Au-delà de la seule croissance économique
L’Asie a connu des décennies d’expansion économique rapide, mais cette croissance s’est déroulée en même temps que de profondes inquiétudes pour la sécurité publique et la confiance dans les pouvoirs publics. L’article soutient que se concentrer uniquement sur les revenus et l’emploi laisse de côté des éléments cruciaux du problème. Il s’appuie sur des théories majeures de la criminologie et de l’économie soulignant comment des institutions publiques faibles, la corruption généralisée et des systèmes politiques fragiles peuvent éroder le respect des règles du quotidien. Parallèlement, une urbanisation accélérée, des écarts de revenu croissants et un accès inégal à l’éducation et à l’emploi formel peuvent alimenter la frustration et les tensions au sein des communautés. Ces forces qui se chevauchent expliquent que deux pays au niveau de revenu similaire puissent présenter des profils de criminalité très différents.
Ce que les chercheurs ont mesuré à travers l’Asie
Pour démêler ces facteurs, l’étude rassemble un vaste ensemble de données couvrant 38 pays asiatiques entre 2012 et 2023. Plutôt que de s’en remettre à un seul modèle statistique, l’auteur utilise quatre approches complémentaires pour examiner à la fois les différences de long terme entre pays et les variations d’une année sur l’autre au sein de chaque pays. Le principal indicateur est un indice de criminalité fondé sur les perceptions, qui capture la façon dont les habitants évaluent le niveau global de la criminalité. Les facteurs explicatifs clés incluent le niveau de corruption, la stabilité politique, les inégalités de revenu, la part de population urbaine et des indicateurs économiques standards tels que la croissance, l’inflation et le chômage. Cette conception en couches permet à l’étude de distinguer les caractéristiques structurelles profondes — comme des institutions chroniquement corrompues — des changements plus dynamiques d’inégalités ou de chômage qui peuvent évoluer relativement vite.

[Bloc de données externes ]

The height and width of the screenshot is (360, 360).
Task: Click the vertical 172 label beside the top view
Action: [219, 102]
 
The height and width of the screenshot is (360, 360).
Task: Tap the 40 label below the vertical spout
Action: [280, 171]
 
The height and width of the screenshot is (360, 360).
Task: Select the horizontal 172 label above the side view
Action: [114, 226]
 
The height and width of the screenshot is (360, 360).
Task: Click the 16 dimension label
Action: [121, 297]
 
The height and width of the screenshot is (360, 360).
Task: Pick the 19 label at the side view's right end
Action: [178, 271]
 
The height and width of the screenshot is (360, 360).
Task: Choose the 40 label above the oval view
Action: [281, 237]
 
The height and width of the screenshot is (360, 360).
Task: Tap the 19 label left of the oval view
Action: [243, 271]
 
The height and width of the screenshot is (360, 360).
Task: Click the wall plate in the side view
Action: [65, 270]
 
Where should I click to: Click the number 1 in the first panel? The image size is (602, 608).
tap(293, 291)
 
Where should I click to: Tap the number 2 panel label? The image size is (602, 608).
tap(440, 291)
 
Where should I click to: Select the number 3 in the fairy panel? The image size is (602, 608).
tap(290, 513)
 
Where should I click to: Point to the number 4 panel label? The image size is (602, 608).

Corruption contre inégalité : deux moteurs différents de la criminalité
Les résultats mettent en lumière une nette divergence entre ce qui explique les différences de criminalité entre pays et ce qui explique les variations au sein d’un pays au fil du temps. Quand les modèles se concentrent sur les contrastes entre nations, la corruption apparaît comme le facteur dominant : les pays ayant des secteurs publics plus propres et une meilleure qualité institutionnelle tendent à afficher des niveaux de criminalité de base plus faibles, en particulier parmi les économies à faibles et moyens revenus. L’urbanisation, lorsqu’elle est accompagnée d’un maintien de l’ordre compétent et d’infrastructures, tend également à coïncider avec une moindre criminalité perçue, remettant en cause l’idée selon laquelle les grandes villes seraient automatiquement plus dangereuses. Cependant, lorsque l’attention se porte sur les changements internes d’une année à l’autre, le regard se déplace. Dans les sociétés asiatiques à revenu plus élevé, la montée des inégalités de revenu, le chômage et les chocs sur la stabilité politique apparaissent comme des prédicteurs clés de l’augmentation ou de la diminution de la criminalité au fil du temps, même lorsque les institutions sont relativement solides.

Pourquoi le stade de développement économique change l’histoire
L’étude va plus loin en scindant les pays en groupes à revenu élevé et à revenu moyen ou faible. Parmi les économies plus riches telles que le Japon, Singapour et la Corée du Sud, la corruption ne joue plus le rôle central. La criminalité y est davantage liée aux tensions sociales créées par des gains de croissance inégaux et à l’insécurité sur le marché du travail. Les villes bien administrées peuvent même atténuer la criminalité en concentrant services, surveillance et opportunités de manière à favoriser la sécurité quotidienne. En revanche, dans les pays asiatiques en développement, la corruption reste le principal moteur structurel. Là-bas, les variations de la criminalité sont fortement corrélées au degré auquel la corruption, l’application faible des lois et l’instabilité politique sapent l’état de droit. Les inégalités et le chômage semblent moins puissants isolément dans des contextes où la défaillance institutionnelle et la pauvreté généralisée sont déjà répandues.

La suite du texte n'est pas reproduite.